A long-term tenant has passed away. His adult son, who previously lived in the apartment with his parents but now lives with his family in his own home, has taken over the below market rate lease. He claimed his intention had always been to return to the apartment eventually. Is there anything I can do to increase the rent or start a new lease?

Yes.  You should immediately serve a notice of rent increase raising rent to market.  Under a state law known as the Costa-Hawkins Rental Housing Act, a landlord may impose an unlimited rent increase when the last original occupant no longer permanently resides in the apartment and the person remaining behind is a lawful subtenant or assignee.  The subtenant or assignee has the right to contest the rent increase by filing a petition with the Rent Board or challenging the rent hike in superior court.  The adult son will likely contest this bump by claiming that he is still an “original occupant” despite having previously moved out.

There is no definitive law or decision which resolves the question as to when someone loses permanent occupancy status.  Rent Board rulings have been all over the map.  Two recent Court of Appeal decisions permit children to take over their departed parents’ lease at the rent controlled rate, but in both of those cases the now-adult offspring had continuously lived in the apartment or had departed temporarily.  Similar Rent Board decisions afford kids the ability to return and to resume their original occupancy status if the period of absence was “justified,” meaning for school, military service, extended work travel and the like.
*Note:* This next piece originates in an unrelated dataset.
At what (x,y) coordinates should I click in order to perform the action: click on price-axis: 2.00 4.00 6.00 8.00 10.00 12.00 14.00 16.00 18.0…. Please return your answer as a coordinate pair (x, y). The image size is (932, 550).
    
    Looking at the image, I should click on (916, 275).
Here, you have a situation where the adult son lives with his family in his own home and is now taking advantage of his parents’ passing.  His purported self-serving intention of wanting to come back should not be the determinative factor as to whether he should be able to resume his original occupancy status.  Rather, because his absence was not temporary or transitory but instead permanent, the hope is that the Rent Board or superior court judge would hold that he was no longer an original occupant when his last parent passed away and that he cannot just unilaterally reinstate his prior original occupancy status because of the death.
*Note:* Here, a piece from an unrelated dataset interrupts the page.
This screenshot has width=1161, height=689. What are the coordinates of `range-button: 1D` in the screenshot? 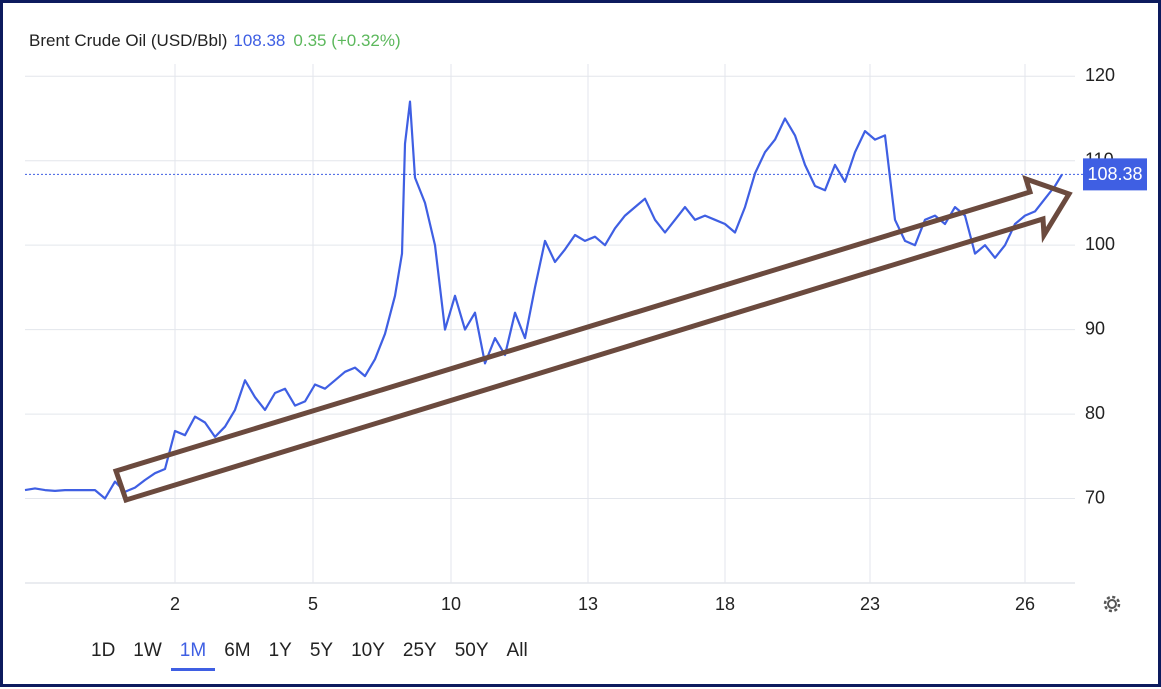 It's located at (104, 650).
The key, however, is to issue the rent increase immediately.  The notice period will likely be sixty days as the new rent will exceed 10% of the current rate.  During this 60-day period, you should not cash remitted rent from the son.  As for starting a new lease, a Costa-Hawkins rent increase is an affirmation that the current tenancy with the current lease continues with a new monthly rent, so you can ask but cannot compel the son to sign a rental agreement.

The more complicated scenario is when an adult child returns during the lifetime of the parents.  Had that occurred here, there would be a more compelling case that the son’s original occupancy status was reinstated.  Indeed, there have been Rent Board decisions where an adult child divorces or undergoes a life change and does move back before mom and dad depart, and in some of those instances the existing rental rate was deemed to remain intact.

In sum, you should immediately issue the rent increase.  Retain a competent attorney to guide you through the process and gather the evidence through a private investigator or any other reliable source to show when the son moved out, when he bought his own home, and when you first received notice of his alleged intention to move back in.  If he is seen as simply trying to use the rent law not for his own legitimate housing needs but as a means to profit, then your rent increase should survive.